Task objective :: Each line containing the word "category" must be copied from the material below.

====

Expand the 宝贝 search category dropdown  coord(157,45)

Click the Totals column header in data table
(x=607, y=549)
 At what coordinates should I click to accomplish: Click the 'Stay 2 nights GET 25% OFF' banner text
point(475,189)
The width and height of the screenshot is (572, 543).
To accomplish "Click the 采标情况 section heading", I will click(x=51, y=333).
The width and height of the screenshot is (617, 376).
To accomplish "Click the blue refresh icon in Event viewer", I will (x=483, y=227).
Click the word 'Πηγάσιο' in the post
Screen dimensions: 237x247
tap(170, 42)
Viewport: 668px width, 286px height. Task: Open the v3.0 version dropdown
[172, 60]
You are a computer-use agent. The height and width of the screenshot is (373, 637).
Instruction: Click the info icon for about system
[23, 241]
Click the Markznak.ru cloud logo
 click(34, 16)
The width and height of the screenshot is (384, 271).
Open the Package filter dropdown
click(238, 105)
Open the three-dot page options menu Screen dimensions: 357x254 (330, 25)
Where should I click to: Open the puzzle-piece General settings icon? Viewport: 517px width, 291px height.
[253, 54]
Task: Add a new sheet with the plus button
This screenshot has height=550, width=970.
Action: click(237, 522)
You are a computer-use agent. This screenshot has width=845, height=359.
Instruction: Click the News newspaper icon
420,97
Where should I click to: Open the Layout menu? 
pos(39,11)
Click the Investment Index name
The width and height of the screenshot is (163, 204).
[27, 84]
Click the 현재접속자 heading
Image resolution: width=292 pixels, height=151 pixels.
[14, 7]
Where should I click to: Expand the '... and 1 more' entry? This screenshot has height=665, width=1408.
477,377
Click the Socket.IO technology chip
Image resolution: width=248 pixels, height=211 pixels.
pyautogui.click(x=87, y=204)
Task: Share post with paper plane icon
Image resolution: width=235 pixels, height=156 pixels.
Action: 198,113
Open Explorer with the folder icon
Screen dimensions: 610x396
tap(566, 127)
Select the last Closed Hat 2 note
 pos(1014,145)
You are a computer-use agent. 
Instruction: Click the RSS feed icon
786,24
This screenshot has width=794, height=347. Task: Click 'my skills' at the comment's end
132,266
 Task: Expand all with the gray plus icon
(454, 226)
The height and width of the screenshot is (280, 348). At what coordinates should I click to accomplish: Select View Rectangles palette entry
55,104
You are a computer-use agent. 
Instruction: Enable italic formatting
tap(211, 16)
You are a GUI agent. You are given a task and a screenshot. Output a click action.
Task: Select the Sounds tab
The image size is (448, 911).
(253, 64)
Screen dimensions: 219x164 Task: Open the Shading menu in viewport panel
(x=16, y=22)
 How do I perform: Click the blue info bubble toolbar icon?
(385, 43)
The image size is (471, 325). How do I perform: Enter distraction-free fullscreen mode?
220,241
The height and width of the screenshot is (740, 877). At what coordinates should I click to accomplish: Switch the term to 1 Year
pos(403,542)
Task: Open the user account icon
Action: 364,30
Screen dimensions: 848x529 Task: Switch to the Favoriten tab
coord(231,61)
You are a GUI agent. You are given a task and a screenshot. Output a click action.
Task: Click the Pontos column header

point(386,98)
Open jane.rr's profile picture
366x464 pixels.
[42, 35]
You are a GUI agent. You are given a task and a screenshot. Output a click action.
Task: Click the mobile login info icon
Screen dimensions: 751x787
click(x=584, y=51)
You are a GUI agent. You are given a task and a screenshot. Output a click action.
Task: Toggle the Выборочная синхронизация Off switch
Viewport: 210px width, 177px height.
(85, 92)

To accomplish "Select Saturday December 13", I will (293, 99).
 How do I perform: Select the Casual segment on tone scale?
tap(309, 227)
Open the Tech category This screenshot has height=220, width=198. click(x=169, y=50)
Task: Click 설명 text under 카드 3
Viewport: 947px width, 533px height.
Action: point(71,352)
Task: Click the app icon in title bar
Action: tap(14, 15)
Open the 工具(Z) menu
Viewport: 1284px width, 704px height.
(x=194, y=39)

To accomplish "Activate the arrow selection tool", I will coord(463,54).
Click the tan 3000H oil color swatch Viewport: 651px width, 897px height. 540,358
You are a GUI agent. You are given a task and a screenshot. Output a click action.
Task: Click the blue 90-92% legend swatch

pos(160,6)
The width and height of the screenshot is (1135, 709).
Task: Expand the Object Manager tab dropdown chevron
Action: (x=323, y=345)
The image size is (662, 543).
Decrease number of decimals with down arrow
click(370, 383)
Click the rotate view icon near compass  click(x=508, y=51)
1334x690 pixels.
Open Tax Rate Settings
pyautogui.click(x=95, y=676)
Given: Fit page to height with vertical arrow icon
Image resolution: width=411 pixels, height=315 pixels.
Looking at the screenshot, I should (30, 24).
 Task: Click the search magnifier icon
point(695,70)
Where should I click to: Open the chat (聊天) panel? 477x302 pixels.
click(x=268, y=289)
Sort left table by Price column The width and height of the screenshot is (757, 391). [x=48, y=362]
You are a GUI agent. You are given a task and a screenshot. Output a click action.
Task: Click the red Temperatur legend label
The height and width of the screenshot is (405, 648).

====

Written response ::
Expand the 宝贝 search category dropdown  coord(157,45)
Open the Tech category This screenshot has height=220, width=198. click(x=169, y=50)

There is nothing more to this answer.